Since the exact number is not found in the table, search for the closest number to 0.45.
There are two values equidistant from 0.45-- 0.4505 and 0.4495. Move to the left from
these values, and read the Z scores in the margin, which are: 1.65 and 1.64. Take the
average of these two Z scores, i.e., (1.65 + 1.64)/2 = 1.645. Plug this number and the
values of the mean and the standard deviation into the Z equation, you get:
Z =(X - mean)/standard deviation or -1.645 =(X - 47,900)/2,050 = 44,528 miles.
Thus, the factory should set the guaranteed mileage at 44,528 miles if the objective is
not to replace more than 5% of the tires.

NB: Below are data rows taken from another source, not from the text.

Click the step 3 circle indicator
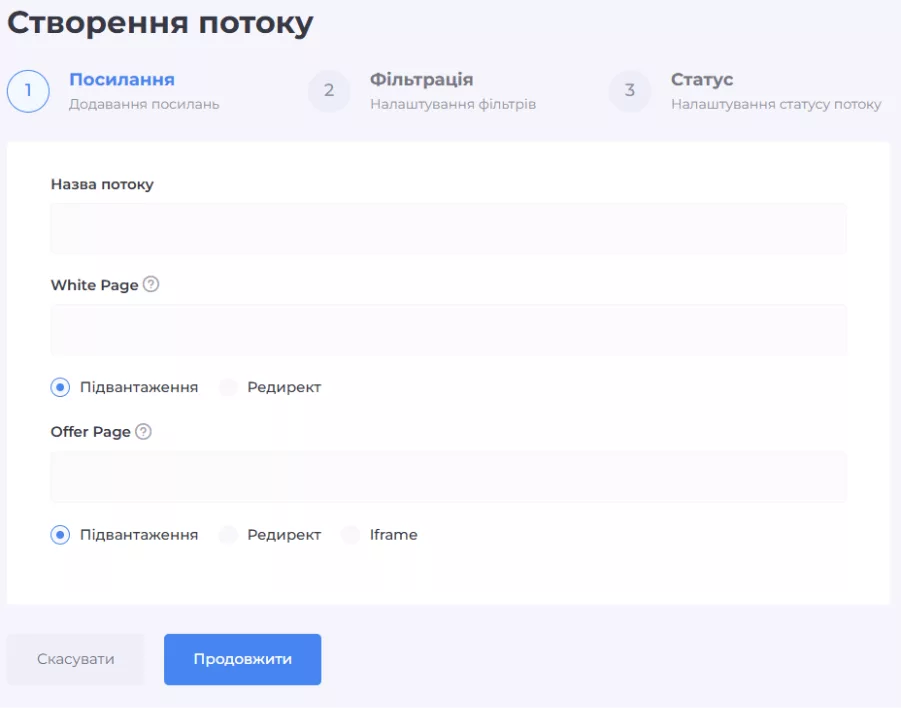 [x=630, y=91]
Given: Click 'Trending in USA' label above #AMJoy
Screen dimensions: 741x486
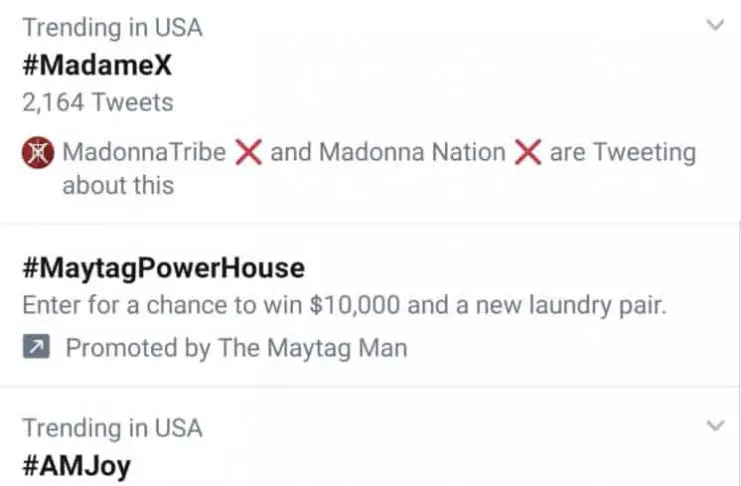Looking at the screenshot, I should [112, 428].
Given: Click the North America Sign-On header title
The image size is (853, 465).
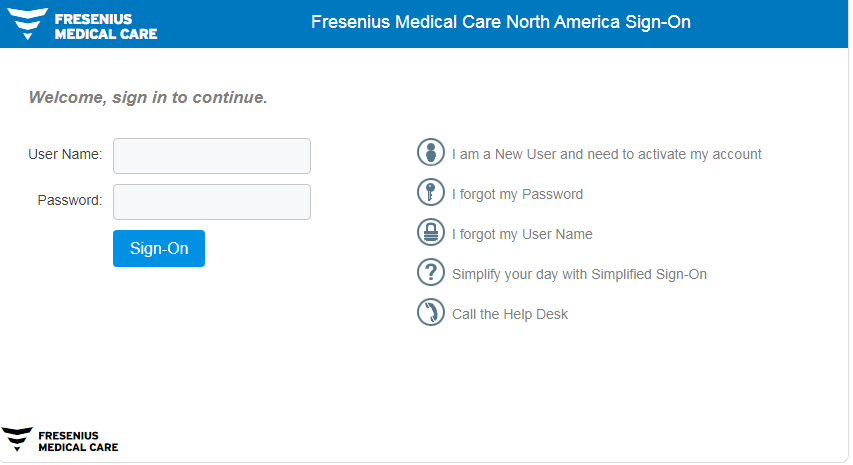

The Normal Approximation to the Binomial Distribution:
In lecture note number 5 we talked about the binomial probability distribution, which is a
discrete distribution. You remember that we said as sample sizes get larger, binomial
distribution approach the normal distribution in shape regardless of the value of p
(probability of success). For large sample values, the binomial distribution is cumbersome
to analyze without a computer. Fortunately, the normal distribution is a good
approximation for binomial distribution problems for large values of n. The commonly
accepted guidelines for using the normal approximation to the binomial probability
distribution is when (n x p) and [n(1 - p)] are both greater than 5.
Example:
Suppose that the management of a restaurant claimed that 70% of their customers returned
for another meal. In a week in which 80 new (first-time) customers dined at the
restaurant, what is the probability that 60 or more of the customers will return for
another meal?, ie., P(X >= 60) =?.
The solution to this problemcan can be illustrated as follows:
First, the two guidelines that (n x p) and [n(1 - p)] should be greater than 5 are
satisfied: (n x p) = (80 x 0.70) = 56 > 5, and [n(1 - p)] = 80(1 - 0.70) = 24 > 5.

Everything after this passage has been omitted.